2,3,Suburb,Bangalore,600,4.7,2095,Waffles,Fast Food,50-60 min,Late delivery ruined it.
3,4,Business District,Mumbai,900,4.0,6639,Sushi,Vegetarian,50-60 min,Best meal I've had in a while!
4,5,Tech Park,Mumbai,200,4.7,6926,Spring Rolls,Gluten-Free,20-30 min,Mediocre experience.


In [7]:
# Data Preprocessing:
# Cleaning and sentiment labeling:

data['Review'] = data['Review'].str.lower()
data['Review']

# good, but nothing extraordinary.
# Data still has many non-needed values we need to clear it:

data['Review'] = data['Review'].replace(r'[^a-z0-9\s]', '', regex = True)
data['Review']
# good but nothing extraordinary

# Sentiment col adding 1 for > 3.5 and 0 otherwise
data['Sentiment'] = data['Avg Rating'].apply(lambda x: 1 if x > 3.5 else 0)
data['Sentiment']

data.shape
# (8000, 11)
# Drop the null rows:
data= data.dropna()
data.shape

(8000, 11)

In [8]:
# Tokenize and pad the review data and extract the target sentiment:
# Tokenize: Converts text data to integer sequences
# Padding: Ensures all input sequences have the same length


max_features = 5000 #Sets the maximum number of words to keep in the tokenizer
max_length = 200 # Defines the fixed length for each input sequence after padding
tokenizer = Tokenizer(num_words= max_features)
tokenizer.fit_on_texts(data['Review'])
text_to_sequence= tokenizer.texts_to_sequences(data['Review'])


# [47, 10, 11, 48],
#  [47, 10, 11, 48],
#  [71, 9, 72, 3],

X = pad_sequences(text_to_sequence, maxlen = max_length)
y = data['Sentiment'].values


X #[[ 0,  0,  0, ..., 10, 11, 48],
    #    [ 0,  0,  0, ..., 10, 11, 48],

y  #[1, 1, 1, 

array([1, 1, 1, ..., 1, 1, 1])

In [9]:
# Splitting the data: Training, validation and test sets
# While mainting the class distribution

In [10]:
# The stratify parameter in scikit-learn's train_test_split function ensures that the resulting training and testing sets maintain 
# the same proportion of samples for each class as in the original dataset. 
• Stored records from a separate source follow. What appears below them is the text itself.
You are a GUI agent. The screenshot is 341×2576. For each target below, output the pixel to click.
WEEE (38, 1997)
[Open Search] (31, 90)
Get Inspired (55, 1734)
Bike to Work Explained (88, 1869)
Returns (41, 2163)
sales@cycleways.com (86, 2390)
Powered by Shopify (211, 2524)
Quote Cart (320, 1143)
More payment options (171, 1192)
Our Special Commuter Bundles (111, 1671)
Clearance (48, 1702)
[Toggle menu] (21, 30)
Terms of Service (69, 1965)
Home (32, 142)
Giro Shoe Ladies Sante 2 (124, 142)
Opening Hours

# train_test_split(X, y, test_size=0.2, random_state=42, stratify=y) : Splits data into 80% training and 20% test sets, preserving sentiment class balance
# train_test_split(X_train, y_train, test_size=0.1, random_state=42, stratify=y_train) : Further splits training data into 90% training and 10% validation sets, keeping class distribution consistent

X_train, X_test, y_train, y_test = train_test_split(X, y, test_size= 0.2, random_state = 42, stratify = y)

X_train, X_val, y_train, y_val = train_test_split(X_train, y_train, test_size = 0.1, random_state = 42, stratify=y_train)

In [11]:
# RNN Modeling:
# 1. Architecting Model
# 2. Compile Model
# 3. Train Model
# 4. Evaluate Model
# 5. Test Model

In [12]:
model = tf.keras.models.Sequential()

model.add(tf.keras.layers.Embedding(output_dim = 16, input_dim=max_features, input_length = max_length))
model.add(tf.keras.layers.SimpleRNN(units = 64, activation= 'tanh', return_sequences=False))
model.add(tf.keras.layers.Dense(units= 1, activation= 'sigmoid'))
model.summary()



In [13]:
model.compile(optimizer = 'adam', loss='binary_crossentropy', metrics = ['accuracy'])

In [14]:
model.fit(X_train, y_train, epochs= 10, validation_data = (X_test, y_test), batch_size = 32)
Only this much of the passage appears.